>>>

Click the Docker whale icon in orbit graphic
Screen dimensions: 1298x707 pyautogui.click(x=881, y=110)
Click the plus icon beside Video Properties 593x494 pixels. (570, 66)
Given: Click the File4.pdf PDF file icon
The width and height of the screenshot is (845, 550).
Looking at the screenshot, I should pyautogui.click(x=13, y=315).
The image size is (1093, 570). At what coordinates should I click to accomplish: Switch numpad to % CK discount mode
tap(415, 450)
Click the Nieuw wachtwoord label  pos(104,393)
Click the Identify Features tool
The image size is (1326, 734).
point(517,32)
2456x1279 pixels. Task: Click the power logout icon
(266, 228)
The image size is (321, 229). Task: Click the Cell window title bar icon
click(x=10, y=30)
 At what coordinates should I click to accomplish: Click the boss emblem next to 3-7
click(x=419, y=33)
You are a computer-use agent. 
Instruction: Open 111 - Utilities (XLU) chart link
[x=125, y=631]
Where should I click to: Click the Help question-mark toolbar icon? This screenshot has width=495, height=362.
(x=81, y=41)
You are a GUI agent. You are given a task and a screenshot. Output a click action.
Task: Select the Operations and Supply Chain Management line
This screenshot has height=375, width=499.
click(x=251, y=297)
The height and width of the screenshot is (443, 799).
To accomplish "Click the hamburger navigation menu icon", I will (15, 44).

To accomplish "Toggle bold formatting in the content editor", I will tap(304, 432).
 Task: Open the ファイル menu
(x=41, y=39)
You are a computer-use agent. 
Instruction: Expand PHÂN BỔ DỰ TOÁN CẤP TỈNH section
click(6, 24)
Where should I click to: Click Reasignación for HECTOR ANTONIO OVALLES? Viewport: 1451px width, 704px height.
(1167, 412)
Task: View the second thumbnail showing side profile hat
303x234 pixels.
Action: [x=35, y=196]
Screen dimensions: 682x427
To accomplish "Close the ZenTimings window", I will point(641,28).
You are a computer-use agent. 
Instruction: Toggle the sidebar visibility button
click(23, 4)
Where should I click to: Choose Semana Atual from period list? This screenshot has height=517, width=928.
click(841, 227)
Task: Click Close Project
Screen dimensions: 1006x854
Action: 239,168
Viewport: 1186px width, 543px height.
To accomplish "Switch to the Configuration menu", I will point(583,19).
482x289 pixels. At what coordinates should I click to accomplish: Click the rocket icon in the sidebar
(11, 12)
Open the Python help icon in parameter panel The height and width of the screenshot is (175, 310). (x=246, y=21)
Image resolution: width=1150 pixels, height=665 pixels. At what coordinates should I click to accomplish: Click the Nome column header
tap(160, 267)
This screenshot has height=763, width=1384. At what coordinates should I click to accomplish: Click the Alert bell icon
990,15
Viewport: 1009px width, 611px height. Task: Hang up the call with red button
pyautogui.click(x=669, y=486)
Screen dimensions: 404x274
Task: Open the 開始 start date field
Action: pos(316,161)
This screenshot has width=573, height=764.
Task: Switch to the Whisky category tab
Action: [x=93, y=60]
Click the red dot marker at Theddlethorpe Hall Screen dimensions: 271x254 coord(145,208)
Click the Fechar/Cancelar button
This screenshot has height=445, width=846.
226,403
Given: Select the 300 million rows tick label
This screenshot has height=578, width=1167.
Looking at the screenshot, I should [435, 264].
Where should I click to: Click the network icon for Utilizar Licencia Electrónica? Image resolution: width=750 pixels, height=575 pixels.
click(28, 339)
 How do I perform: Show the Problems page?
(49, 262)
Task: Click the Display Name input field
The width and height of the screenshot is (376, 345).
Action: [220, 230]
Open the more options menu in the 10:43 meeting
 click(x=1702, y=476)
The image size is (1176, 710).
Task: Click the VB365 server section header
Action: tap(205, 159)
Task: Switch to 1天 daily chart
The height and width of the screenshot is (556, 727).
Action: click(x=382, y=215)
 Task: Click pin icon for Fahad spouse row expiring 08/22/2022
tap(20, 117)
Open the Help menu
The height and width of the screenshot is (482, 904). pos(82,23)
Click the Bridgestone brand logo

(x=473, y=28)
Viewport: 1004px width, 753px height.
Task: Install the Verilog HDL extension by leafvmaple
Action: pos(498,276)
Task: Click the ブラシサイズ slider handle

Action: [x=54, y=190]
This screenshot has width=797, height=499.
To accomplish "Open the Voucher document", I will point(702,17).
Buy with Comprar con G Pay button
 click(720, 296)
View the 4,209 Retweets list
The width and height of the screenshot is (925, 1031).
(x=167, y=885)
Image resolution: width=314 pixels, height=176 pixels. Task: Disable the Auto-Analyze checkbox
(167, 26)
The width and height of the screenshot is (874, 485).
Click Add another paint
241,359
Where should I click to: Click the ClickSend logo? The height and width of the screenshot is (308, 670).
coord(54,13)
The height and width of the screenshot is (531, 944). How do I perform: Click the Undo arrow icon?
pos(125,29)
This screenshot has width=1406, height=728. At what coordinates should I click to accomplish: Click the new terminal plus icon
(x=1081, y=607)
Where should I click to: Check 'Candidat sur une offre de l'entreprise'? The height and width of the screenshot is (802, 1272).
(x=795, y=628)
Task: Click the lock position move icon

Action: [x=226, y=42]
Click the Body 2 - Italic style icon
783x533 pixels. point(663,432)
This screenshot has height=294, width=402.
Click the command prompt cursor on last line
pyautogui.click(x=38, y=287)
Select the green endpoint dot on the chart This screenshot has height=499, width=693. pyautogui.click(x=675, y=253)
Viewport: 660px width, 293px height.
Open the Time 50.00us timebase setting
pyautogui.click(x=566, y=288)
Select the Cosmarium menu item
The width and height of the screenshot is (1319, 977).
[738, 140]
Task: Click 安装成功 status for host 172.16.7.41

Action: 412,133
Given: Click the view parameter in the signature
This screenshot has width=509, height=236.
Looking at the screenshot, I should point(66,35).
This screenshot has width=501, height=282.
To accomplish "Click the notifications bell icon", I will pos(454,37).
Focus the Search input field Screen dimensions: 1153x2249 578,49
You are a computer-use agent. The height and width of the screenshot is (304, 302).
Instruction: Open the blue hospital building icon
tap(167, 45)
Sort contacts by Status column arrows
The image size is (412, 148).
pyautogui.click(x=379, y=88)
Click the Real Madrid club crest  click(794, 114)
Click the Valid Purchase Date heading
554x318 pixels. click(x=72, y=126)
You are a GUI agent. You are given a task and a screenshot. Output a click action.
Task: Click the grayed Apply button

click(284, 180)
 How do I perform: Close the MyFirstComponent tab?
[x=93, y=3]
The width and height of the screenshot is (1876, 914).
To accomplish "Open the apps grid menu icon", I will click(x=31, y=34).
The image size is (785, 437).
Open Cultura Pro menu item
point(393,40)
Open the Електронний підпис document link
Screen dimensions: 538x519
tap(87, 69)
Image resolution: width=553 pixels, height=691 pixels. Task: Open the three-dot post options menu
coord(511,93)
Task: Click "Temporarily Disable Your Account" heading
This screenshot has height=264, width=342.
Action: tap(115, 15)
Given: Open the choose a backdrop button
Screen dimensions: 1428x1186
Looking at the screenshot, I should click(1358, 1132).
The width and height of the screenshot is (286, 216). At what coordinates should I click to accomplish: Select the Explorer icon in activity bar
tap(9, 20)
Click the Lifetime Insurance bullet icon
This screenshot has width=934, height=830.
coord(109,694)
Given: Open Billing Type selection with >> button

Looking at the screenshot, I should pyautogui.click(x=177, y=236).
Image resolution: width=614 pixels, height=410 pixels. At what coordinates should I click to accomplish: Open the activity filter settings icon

<<<

__TASK__: Put all the lines above into a numbered list, leaving out any blank ones.

__EXERCISE OUTPUT__:
1. Click the Docker whale icon in orbit graphic
2. Screen dimensions: 1298x707 pyautogui.click(x=881, y=110)
3. Click the plus icon beside Video Properties 593x494 pixels. (570, 66)
4. Given: Click the File4.pdf PDF file icon
5. The width and height of the screenshot is (845, 550).
6. Looking at the screenshot, I should pyautogui.click(x=13, y=315).
7. The image size is (1093, 570). At what coordinates should I click to accomplish: Switch numpad to % CK discount mode
8. tap(415, 450)
9. Click the Nieuw wachtwoord label  pos(104,393)
10. Click the Identify Features tool
11. The image size is (1326, 734).
12. point(517,32)
13. 2456x1279 pixels. Task: Click the power logout icon
14. (266, 228)
15. The image size is (321, 229). Task: Click the Cell window title bar icon
16. click(x=10, y=30)
17.  At what coordinates should I click to accomplish: Click the boss emblem next to 3-7
18. click(x=419, y=33)
19. You are a computer-use agent. 
20. Instruction: Open 111 - Utilities (XLU) chart link
21. [x=125, y=631]
22. Where should I click to: Click the Help question-mark toolbar icon? This screenshot has width=495, height=362.
23. (x=81, y=41)
24. You are a GUI agent. You are given a task and a screenshot. Output a click action.
25. Task: Select the Operations and Supply Chain Management line
26. This screenshot has height=375, width=499.
27. click(x=251, y=297)
28. The height and width of the screenshot is (443, 799).
29. To accomplish "Click the hamburger navigation menu icon", I will (15, 44).
30. To accomplish "Toggle bold formatting in the content editor", I will tap(304, 432).
31.  Task: Open the ファイル menu
32. (x=41, y=39)
33. You are a computer-use agent. 
34. Instruction: Expand PHÂN BỔ DỰ TOÁN CẤP TỈNH section
35. click(6, 24)
36. Where should I click to: Click Reasignación for HECTOR ANTONIO OVALLES? Viewport: 1451px width, 704px height.
37. (1167, 412)
38. Task: View the second thumbnail showing side profile hat
39. 303x234 pixels.
40. Action: [x=35, y=196]
41. Screen dimensions: 682x427
42. To accomplish "Close the ZenTimings window", I will point(641,28).
43. You are a computer-use agent. 
44. Instruction: Toggle the sidebar visibility button
45. click(23, 4)
46. Where should I click to: Choose Semana Atual from period list? This screenshot has height=517, width=928.
47. click(841, 227)
48. Task: Click Close Project
49. Screen dimensions: 1006x854
50. Action: 239,168
51. Viewport: 1186px width, 543px height.
52. To accomplish "Switch to the Configuration menu", I will point(583,19).
53. 482x289 pixels. At what coordinates should I click to accomplish: Click the rocket icon in the sidebar
54. (11, 12)
55. Open the Python help icon in parameter panel The height and width of the screenshot is (175, 310). (x=246, y=21)
56. Image resolution: width=1150 pixels, height=665 pixels. At what coordinates should I click to accomplish: Click the Nome column header
57. tap(160, 267)
58. This screenshot has height=763, width=1384. At what coordinates should I click to accomplish: Click the Alert bell icon
59. 990,15
60. Viewport: 1009px width, 611px height. Task: Hang up the call with red button
61. pyautogui.click(x=669, y=486)
62. Screen dimensions: 404x274
63. Task: Open the 開始 start date field
64. Action: pos(316,161)
65. This screenshot has width=573, height=764.
66. Task: Switch to the Whisky category tab
67. Action: [x=93, y=60]
68. Click the red dot marker at Theddlethorpe Hall Screen dimensions: 271x254 coord(145,208)
69. Click the Fechar/Cancelar button
70. This screenshot has height=445, width=846.
71. 226,403
72. Given: Select the 300 million rows tick label
73. This screenshot has height=578, width=1167.
74. Looking at the screenshot, I should [435, 264].
75. Where should I click to: Click the network icon for Utilizar Licencia Electrónica? Image resolution: width=750 pixels, height=575 pixels.
76. click(28, 339)
77.  How do I perform: Show the Problems page?
78. (49, 262)
79. Task: Click the Display Name input field
80. The width and height of the screenshot is (376, 345).
81. Action: [220, 230]
82. Open the more options menu in the 10:43 meeting
83.  click(x=1702, y=476)
84. The image size is (1176, 710).
85. Task: Click the VB365 server section header
86. Action: tap(205, 159)
87. Task: Switch to 1天 daily chart
88. The height and width of the screenshot is (556, 727).
89. Action: click(x=382, y=215)
90.  Task: Click pin icon for Fahad spouse row expiring 08/22/2022
91. tap(20, 117)
92. Open the Help menu
93. The height and width of the screenshot is (482, 904). pos(82,23)
94. Click the Bridgestone brand logo
95. (x=473, y=28)
96. Viewport: 1004px width, 753px height.
97. Task: Install the Verilog HDL extension by leafvmaple
98. Action: pos(498,276)
99. Task: Click the ブラシサイズ slider handle
100. Action: [x=54, y=190]
101. This screenshot has width=797, height=499.
102. To accomplish "Open the Voucher document", I will point(702,17).
103. Buy with Comprar con G Pay button
104.  click(720, 296)
105. View the 4,209 Retweets list
106. The width and height of the screenshot is (925, 1031).
107. (x=167, y=885)
108. Image resolution: width=314 pixels, height=176 pixels. Task: Disable the Auto-Analyze checkbox
109. (167, 26)
110. The width and height of the screenshot is (874, 485).
111. Click Add another paint
112. 241,359
113. Where should I click to: Click the ClickSend logo? The height and width of the screenshot is (308, 670).
114. coord(54,13)
115. The height and width of the screenshot is (531, 944). How do I perform: Click the Undo arrow icon?
116. pos(125,29)
117. This screenshot has width=1406, height=728. At what coordinates should I click to accomplish: Click the new terminal plus icon
118. (x=1081, y=607)
119. Where should I click to: Check 'Candidat sur une offre de l'entreprise'? The height and width of the screenshot is (802, 1272).
120. (x=795, y=628)
121. Task: Click the lock position move icon
122. Action: [x=226, y=42]
123. Click the Body 2 - Italic style icon
124. 783x533 pixels. point(663,432)
125. This screenshot has height=294, width=402.
126. Click the command prompt cursor on last line
127. pyautogui.click(x=38, y=287)
128. Select the green endpoint dot on the chart This screenshot has height=499, width=693. pyautogui.click(x=675, y=253)
129. Viewport: 660px width, 293px height.
130. Open the Time 50.00us timebase setting
131. pyautogui.click(x=566, y=288)
132. Select the Cosmarium menu item
133. The width and height of the screenshot is (1319, 977).
134. [738, 140]
135. Task: Click 安装成功 status for host 172.16.7.41
136. Action: 412,133
137. Given: Click the view parameter in the signature
138. This screenshot has width=509, height=236.
139. Looking at the screenshot, I should point(66,35).
140. This screenshot has width=501, height=282.
141. To accomplish "Click the notifications bell icon", I will pos(454,37).
142. Focus the Search input field Screen dimensions: 1153x2249 578,49
143. You are a computer-use agent. The height and width of the screenshot is (304, 302).
144. Instruction: Open the blue hospital building icon
145. tap(167, 45)
146. Sort contacts by Status column arrows
147. The image size is (412, 148).
148. pyautogui.click(x=379, y=88)
149. Click the Real Madrid club crest  click(794, 114)
150. Click the Valid Purchase Date heading
151. 554x318 pixels. click(x=72, y=126)
152. You are a GUI agent. You are given a task and a screenshot. Output a click action.
153. Task: Click the grayed Apply button
154. click(284, 180)
155.  How do I perform: Close the MyFirstComponent tab?
156. [x=93, y=3]
157. The width and height of the screenshot is (1876, 914).
158. To accomplish "Open the apps grid menu icon", I will click(x=31, y=34).
159. The image size is (785, 437).
160. Open Cultura Pro menu item
161. point(393,40)
162. Open the Електронний підпис document link
163. Screen dimensions: 538x519
164. tap(87, 69)
165. Image resolution: width=553 pixels, height=691 pixels. Task: Open the three-dot post options menu
166. coord(511,93)
167. Task: Click "Temporarily Disable Your Account" heading
168. This screenshot has height=264, width=342.
169. Action: tap(115, 15)
170. Given: Open the choose a backdrop button
171. Screen dimensions: 1428x1186
172. Looking at the screenshot, I should click(1358, 1132).
173. The width and height of the screenshot is (286, 216). At what coordinates should I click to accomplish: Select the Explorer icon in activity bar
174. tap(9, 20)
175. Click the Lifetime Insurance bullet icon
176. This screenshot has width=934, height=830.
177. coord(109,694)
178. Given: Open Billing Type selection with >> button
179. Looking at the screenshot, I should pyautogui.click(x=177, y=236).
180. Image resolution: width=614 pixels, height=410 pixels. At what coordinates should I click to accomplish: Open the activity filter settings icon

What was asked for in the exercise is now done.